UK based health, fitness and racquets group

David Lloyd Leisure Limited, trading as David Lloyd Clubs and commonly known simply as David Lloyd, is a chain of health clubs with its headquarters in the United Kingdom. It is the largest health, fitness and leisure business in Europe by revenue. and operates 130 clubs in nine countries.

==History==
Former professional tennis player David Lloyd established David Lloyd Leisure in 1982 and opened the first club.

By 1995, there were 18 David Lloyd Leisure clubs when Whitbread PLC acquired the company for £182 million, incorporating it into its Restaurants & Leisure Division. Gerrard Duxbury remained as managing director of the division until 1996.

Whitbread ran more than 50 David Lloyd Leisure (DLL) clubs in the UK with a further number in Spain, the Netherlands and Belgium.

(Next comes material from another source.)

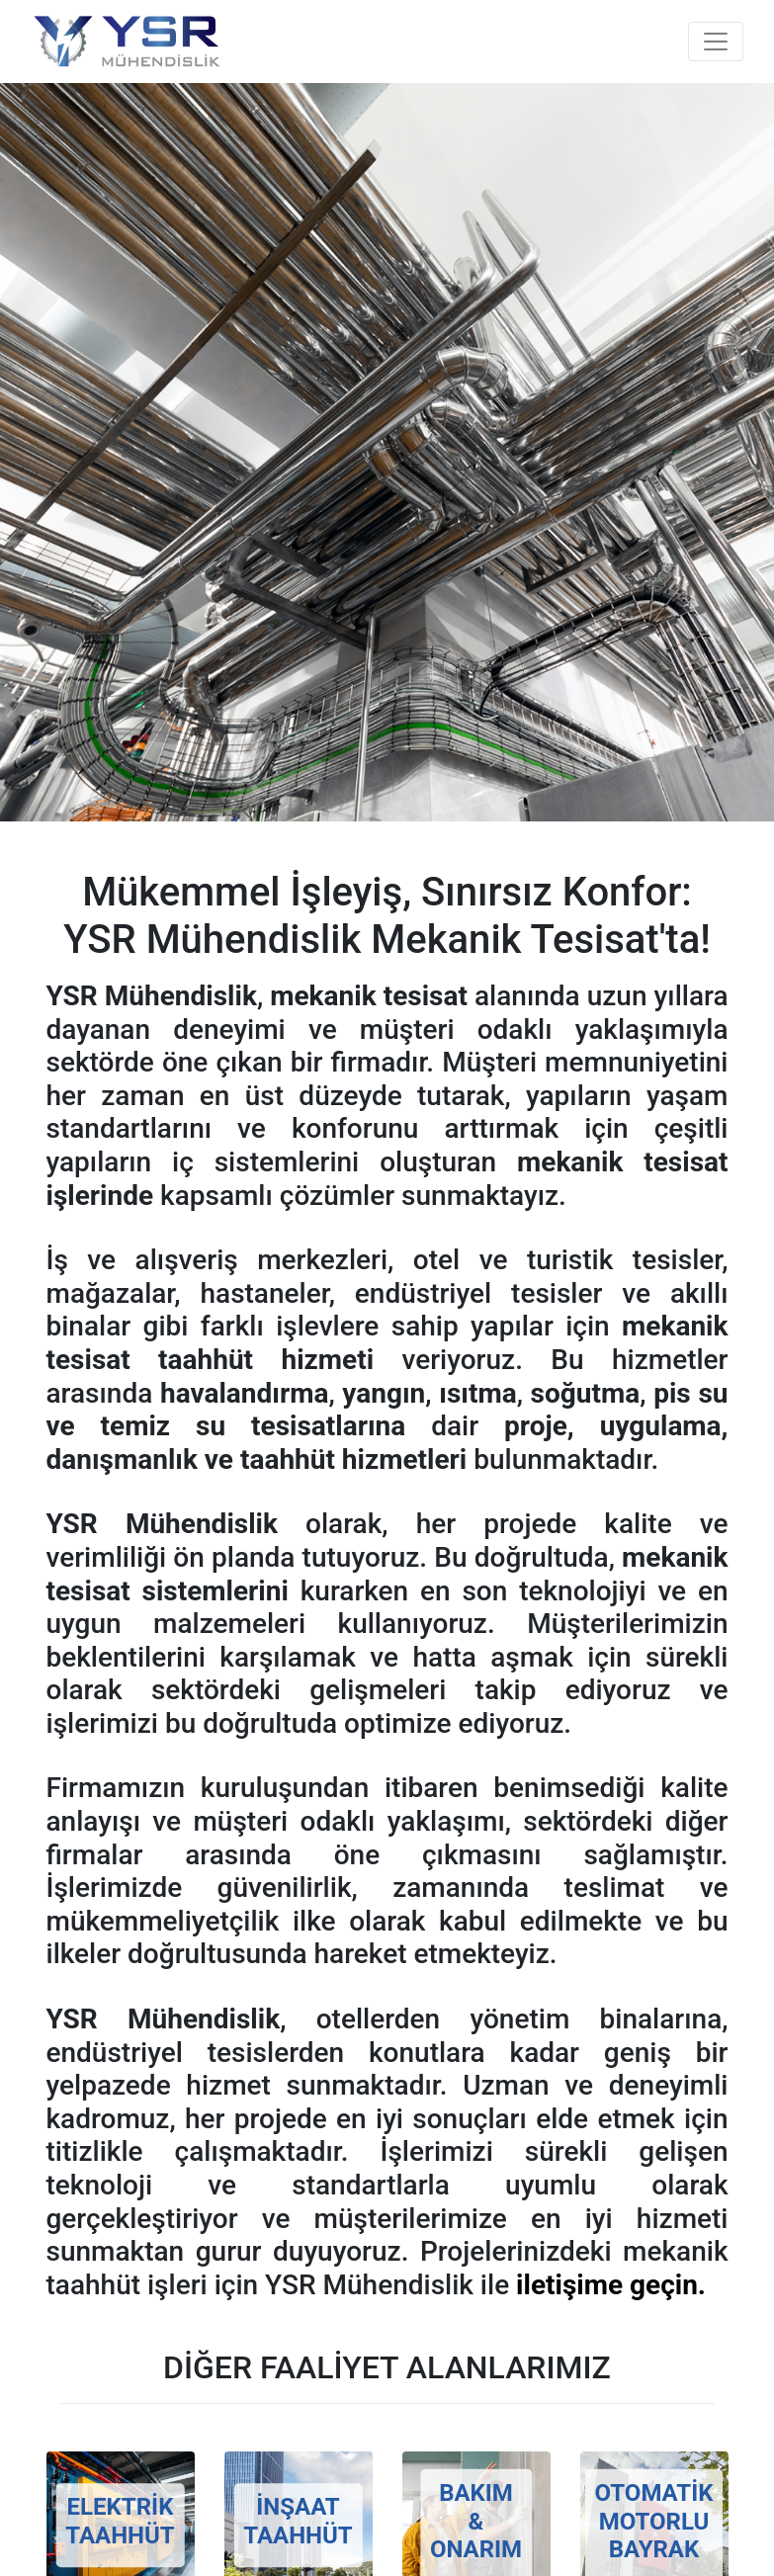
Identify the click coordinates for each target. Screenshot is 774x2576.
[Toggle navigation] (715, 41)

However, by the mid-2000s, the business was giving Whitbread a poor financial return, and on 2 August 2007 they sold it to London & Regional Properties and Bank of Scotland for £925 million. Whitbread used the proceeds from the sale to repay debt.

London & Regional Properties already owned and operated Next Generation Clubs; the businesses were merged under the Next Generation Clubs' management team led by Scott Lloyd, David Lloyd's son.

On 5 September 2013 London & Regional Properties agreed to sell David Lloyd Leisure to TDR Capital for £750m. Since then, the company has grown from 90 clubs to 130 through both new build and acquisition of existing clubs and groups. David Lloyd Bicester became DLL's 130th club (and 101st Club in the UK) when it opened in September 2022. The company operates a further 29 clubs in Spain, Germany, France, Switzerland, Ireland, Belgium, Italy and the Netherlands.

== Membership ==
David Lloyd Clubs offers membership options that provide access to health, fitness and racquets facilities. Membership options and costs vary depending on the club and the type of membership selected.

== Controversies ==
In 2023, the company was fined £2.5 million after pleading guilty to a health and safety breach following the drowning of three-year-old Rocco Wright at its Leeds club in 2018.